4.29.2013

Counting Up the Cost--Is It Worth It?

My first semester at seminary ends Friday. Every time I say the word "Friday" it seems like a release of tension, a release of pressure; a great liberation. It isn't that it was the workload at all, but that the past three months has been a sea change in my life. I know that when I go home in a few days, I'm going to get the customary "how was school?" questions in all of their shapes, sizes, and varieties. Truth be told, this semester was hard on me in a multitude of ways. I'm at a place now where I give thanks for the trials and suffering that I endured over the past three months. Because of that, I believe something is stirring me in me to answer that initial question differently. Would I normally answer that question with placidity so that I could appease myself more than the people asking? Perhaps.

Getting back to the sea change (I really love that term--such a mental image). When asked how my semester went, I'll be striving to focus on the honesty of my initial experience at seminary. Sure, the academic aspect of school was challenging and beneficial in a million ways, but my personal life saw upheaval on an almost daily basis. I lost dear loved ones to Alzheimer's and sickness, I was separated from many people I love whilst suffering, I felt physically ill on a daily basis, and my self-confidence was nearly destroyed. I often railed against God and asked Him if all of this suffering was worth it. I demanded to know why He would take me from a spiritual place that I felt safe and secure to a place where I felt abandoned, alone, and rejected--and in that question, He showed me why. In those broken moments, God showed me who I belonged to; I haven't encountered that in years.

Safe and secure isn't always a good thing. No, I don't think that God deliberately planned all of the pain and suffering over the past three months (that's an entirely different theological discussion you do not want me to start ranting about), but in that pain He made Himself real to me in huge, loving, tangible, and awesome ways. In that complacency, I fell into the lie that I didn't need an education, I didn't need to make new friends, I didn't need to learn anymore in order to effectively minister to the lost and broken. It's in that thinking that the enemy traps us into ultimately rejecting God in pursuit of hollow religion. Christ told us that we would suffer for His sake--and he definitely meant it.

It's in that suffering that we begin to see the cost of following Him. It's in that suffering that we instinctively begin to wonder if it's worth it. 

I'm here to say that yes, it is more than worth it. Jesus has a monopoly on suffering; suffering for all of our sakes.

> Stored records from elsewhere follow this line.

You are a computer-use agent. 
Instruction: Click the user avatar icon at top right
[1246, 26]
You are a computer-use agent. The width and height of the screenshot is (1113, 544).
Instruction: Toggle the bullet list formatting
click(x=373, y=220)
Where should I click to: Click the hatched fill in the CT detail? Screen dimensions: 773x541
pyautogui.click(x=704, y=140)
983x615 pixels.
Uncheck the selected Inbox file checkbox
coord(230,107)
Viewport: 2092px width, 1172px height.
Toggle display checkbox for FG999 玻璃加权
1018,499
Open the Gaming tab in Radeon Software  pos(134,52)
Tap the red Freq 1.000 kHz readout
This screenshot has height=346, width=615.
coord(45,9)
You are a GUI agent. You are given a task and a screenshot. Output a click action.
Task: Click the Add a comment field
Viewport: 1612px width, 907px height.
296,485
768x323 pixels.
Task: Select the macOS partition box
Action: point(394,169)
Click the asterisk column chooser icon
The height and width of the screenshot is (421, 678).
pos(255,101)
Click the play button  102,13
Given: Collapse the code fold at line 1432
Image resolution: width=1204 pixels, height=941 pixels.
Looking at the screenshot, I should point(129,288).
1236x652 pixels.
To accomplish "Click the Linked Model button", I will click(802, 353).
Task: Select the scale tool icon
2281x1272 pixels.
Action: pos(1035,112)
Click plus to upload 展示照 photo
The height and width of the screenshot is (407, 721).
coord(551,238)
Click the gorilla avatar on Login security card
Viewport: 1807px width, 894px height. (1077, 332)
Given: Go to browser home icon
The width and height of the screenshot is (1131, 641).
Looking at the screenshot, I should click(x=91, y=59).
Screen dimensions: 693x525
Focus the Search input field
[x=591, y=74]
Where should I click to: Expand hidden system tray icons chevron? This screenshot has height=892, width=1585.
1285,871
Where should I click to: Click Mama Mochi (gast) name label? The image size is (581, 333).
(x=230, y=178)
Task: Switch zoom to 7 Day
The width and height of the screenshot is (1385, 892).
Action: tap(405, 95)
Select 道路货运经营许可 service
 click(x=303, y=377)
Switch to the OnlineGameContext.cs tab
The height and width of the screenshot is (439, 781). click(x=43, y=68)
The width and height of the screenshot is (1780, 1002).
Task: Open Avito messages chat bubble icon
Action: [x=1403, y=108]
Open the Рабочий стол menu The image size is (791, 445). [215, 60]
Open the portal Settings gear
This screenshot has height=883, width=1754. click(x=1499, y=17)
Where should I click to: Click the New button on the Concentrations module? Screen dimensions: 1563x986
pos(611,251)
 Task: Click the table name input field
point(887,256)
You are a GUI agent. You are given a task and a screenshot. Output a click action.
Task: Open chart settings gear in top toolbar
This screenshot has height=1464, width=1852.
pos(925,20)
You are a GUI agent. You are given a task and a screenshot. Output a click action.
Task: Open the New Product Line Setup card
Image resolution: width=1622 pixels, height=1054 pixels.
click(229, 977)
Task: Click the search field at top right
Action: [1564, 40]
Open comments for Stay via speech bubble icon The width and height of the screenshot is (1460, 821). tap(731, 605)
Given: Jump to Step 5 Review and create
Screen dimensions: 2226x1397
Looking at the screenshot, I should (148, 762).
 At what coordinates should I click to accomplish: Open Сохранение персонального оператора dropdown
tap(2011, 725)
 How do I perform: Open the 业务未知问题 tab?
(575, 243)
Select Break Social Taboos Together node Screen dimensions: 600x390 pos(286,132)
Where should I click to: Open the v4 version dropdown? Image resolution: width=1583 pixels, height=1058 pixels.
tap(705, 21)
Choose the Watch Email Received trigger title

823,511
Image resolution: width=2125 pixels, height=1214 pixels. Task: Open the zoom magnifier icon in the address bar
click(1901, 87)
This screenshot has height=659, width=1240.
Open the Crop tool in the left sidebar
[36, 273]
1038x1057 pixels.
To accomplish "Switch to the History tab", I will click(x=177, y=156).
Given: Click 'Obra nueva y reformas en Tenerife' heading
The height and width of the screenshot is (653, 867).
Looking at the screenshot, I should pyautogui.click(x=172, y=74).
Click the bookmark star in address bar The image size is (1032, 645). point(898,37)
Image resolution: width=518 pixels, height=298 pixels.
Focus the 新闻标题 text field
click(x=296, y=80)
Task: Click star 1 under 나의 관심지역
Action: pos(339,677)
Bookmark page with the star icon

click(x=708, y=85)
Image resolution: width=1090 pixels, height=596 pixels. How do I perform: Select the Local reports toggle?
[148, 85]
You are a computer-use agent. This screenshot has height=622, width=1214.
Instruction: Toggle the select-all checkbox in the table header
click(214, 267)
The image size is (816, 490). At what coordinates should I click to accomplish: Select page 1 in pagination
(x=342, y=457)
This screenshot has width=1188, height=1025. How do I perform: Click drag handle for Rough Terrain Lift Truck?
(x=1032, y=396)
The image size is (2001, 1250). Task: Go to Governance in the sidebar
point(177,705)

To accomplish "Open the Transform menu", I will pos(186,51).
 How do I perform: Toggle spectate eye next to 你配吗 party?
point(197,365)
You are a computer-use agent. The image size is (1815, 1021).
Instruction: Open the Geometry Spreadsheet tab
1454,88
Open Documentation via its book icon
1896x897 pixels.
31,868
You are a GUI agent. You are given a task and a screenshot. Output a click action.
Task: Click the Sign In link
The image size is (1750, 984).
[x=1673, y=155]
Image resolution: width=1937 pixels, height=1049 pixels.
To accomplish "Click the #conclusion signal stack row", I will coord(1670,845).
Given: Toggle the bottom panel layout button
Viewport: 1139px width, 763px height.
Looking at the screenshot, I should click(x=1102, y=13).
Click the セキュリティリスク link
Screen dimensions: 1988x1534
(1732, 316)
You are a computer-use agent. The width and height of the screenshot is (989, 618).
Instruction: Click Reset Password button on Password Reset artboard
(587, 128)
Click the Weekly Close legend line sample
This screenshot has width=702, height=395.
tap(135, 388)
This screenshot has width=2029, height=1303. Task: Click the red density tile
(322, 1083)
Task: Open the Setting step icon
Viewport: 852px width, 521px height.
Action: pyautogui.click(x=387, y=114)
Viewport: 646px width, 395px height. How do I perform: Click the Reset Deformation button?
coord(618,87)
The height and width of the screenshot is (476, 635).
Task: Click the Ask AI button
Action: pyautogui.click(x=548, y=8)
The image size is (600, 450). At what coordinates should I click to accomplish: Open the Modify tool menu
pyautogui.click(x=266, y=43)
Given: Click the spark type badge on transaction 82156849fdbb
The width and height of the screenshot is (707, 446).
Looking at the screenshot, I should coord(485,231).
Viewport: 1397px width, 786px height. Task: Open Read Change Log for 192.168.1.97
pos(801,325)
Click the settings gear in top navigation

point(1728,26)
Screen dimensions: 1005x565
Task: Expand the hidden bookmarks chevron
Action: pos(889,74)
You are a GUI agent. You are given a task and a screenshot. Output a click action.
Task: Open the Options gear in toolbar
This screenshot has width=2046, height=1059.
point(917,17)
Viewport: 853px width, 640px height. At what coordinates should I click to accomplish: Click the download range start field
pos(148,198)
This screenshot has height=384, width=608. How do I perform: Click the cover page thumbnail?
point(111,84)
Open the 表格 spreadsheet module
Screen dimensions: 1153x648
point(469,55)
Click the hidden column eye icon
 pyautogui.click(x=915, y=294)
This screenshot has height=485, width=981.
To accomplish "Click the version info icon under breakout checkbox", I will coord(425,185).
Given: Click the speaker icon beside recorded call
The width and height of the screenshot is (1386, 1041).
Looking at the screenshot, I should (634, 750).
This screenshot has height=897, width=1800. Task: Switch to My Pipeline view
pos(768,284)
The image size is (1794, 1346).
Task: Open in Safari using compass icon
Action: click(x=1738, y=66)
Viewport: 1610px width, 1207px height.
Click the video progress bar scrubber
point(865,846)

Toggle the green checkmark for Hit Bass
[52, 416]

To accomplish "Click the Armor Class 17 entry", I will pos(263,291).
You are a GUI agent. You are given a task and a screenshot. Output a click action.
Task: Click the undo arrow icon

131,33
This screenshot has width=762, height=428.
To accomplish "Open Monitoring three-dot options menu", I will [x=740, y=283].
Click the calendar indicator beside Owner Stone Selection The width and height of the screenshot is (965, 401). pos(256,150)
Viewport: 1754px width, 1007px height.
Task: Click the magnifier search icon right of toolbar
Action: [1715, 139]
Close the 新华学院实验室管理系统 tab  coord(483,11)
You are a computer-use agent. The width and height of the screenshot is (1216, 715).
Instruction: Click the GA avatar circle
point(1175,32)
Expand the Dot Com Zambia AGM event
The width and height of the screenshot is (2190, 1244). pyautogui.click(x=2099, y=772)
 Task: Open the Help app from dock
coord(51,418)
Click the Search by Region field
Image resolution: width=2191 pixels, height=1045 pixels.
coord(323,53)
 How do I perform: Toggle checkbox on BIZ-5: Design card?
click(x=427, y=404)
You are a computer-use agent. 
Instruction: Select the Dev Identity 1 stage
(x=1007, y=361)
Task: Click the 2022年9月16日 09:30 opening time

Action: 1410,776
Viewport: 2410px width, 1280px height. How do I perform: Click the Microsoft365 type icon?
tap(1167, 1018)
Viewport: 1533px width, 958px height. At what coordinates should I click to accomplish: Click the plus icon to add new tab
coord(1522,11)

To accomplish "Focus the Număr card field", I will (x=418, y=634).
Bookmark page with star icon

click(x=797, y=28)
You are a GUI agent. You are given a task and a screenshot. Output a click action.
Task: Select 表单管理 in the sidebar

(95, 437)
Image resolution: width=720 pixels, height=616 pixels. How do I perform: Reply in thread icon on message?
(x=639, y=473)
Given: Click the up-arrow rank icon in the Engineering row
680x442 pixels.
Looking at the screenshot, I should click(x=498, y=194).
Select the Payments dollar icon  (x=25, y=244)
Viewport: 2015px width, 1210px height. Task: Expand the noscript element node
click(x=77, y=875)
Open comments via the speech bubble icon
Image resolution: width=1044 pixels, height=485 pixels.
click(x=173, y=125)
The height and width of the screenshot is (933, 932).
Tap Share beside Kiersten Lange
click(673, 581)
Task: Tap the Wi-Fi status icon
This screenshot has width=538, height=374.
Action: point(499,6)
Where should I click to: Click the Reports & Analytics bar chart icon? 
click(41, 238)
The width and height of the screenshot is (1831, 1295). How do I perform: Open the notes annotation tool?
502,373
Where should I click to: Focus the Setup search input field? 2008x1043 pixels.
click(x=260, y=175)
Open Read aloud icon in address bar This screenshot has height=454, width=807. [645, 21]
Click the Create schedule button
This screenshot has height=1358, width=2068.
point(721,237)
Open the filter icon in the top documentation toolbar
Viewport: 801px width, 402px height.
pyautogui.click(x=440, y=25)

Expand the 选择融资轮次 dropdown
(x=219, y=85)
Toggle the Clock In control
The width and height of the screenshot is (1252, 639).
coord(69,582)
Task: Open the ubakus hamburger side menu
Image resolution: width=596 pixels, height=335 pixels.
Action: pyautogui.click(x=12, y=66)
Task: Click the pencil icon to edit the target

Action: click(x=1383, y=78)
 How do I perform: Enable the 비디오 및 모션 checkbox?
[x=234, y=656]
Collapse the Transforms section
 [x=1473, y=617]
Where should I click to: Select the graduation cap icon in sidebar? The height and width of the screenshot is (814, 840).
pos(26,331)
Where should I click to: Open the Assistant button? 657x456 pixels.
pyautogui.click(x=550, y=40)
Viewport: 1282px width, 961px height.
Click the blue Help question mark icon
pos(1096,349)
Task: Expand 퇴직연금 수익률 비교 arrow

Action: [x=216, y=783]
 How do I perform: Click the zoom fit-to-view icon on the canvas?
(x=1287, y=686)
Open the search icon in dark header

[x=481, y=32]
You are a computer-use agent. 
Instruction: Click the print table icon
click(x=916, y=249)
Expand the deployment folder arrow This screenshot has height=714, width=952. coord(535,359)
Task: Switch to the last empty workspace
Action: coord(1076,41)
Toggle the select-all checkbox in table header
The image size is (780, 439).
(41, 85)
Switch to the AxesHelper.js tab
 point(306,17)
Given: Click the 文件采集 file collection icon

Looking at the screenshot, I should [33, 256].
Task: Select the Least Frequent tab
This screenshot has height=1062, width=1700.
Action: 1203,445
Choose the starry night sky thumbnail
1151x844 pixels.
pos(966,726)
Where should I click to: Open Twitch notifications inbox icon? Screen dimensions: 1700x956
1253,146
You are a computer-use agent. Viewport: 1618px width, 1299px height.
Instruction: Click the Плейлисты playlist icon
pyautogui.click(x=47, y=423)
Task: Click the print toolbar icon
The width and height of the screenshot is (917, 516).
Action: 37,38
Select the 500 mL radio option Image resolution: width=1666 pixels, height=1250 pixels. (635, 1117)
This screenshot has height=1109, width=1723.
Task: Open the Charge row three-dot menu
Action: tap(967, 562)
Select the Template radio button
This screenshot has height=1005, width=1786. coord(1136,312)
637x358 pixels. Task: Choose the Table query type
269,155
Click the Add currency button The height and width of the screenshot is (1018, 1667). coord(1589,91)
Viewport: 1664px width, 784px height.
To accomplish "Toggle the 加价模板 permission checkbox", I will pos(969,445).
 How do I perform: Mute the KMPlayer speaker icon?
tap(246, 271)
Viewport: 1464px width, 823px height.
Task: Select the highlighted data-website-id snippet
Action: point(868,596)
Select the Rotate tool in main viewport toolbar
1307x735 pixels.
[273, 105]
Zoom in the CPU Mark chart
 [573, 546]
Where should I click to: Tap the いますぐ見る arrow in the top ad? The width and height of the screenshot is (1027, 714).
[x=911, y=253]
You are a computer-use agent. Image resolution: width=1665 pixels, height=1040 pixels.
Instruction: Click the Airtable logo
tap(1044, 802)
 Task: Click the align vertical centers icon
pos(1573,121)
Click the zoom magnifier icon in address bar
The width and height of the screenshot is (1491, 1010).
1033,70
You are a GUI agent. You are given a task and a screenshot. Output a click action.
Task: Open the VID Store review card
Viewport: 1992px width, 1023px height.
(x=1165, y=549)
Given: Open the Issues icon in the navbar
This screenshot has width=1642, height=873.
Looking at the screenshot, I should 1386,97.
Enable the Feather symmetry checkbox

We can easily warp our suffering into a selfish pity-party instead of rejoicing in what has been done for us. I have my days where I don't even want to rejoice in the fact that I have an eternity in glory awaiting me. It's much easier to whine, cry, and declare "poor, poor me" when it seems that nobody is listening--and I am so ashamed of that. Who am I to declare that my suffering somehow is more valid and important than the countless others who are also suffering? Christ's monopoly means that my suffering has ultimately been defeated. That means that everybody's suffering has been defeated.That's not to say that Christians won't suffer--that is to say that our pains and trials do not define us. Christ's victory does. Without suffering, the triumphant Messiah has no place in our lives. Suffering wears down the guise of "self" that tricks us into thinking that we don't need Christ's sacrifice and we end up rejecting Him.

Pain has the potential to wear down the barriers that we erect until we have no choice but to lift our hands and cry out to a Father who wants to heal us. So, as I look back over this semester and how I'll respond to that inevitable question, I'll answer honestly and with joy. I'll answer with a thankful heart that took dysmal circumstances and used them for His glory. Had it not been for the heartbreak, I wouldn't have drawn closer to Him. In the television series "The Tudors," Henry VIII's banished first wife Catherine of Aragon had some wise words to say when her life was turned upside down:

"You know what? Given the choice, I would always choose suffering. It is in that suffering that I feel God so closely." 

I'm not going to give a challenge like I always do. I'm going to beg you to not let your suffering consume you, and to realize that the cost of knowing God, whether it be full of trials and suffering or no, is so worth it.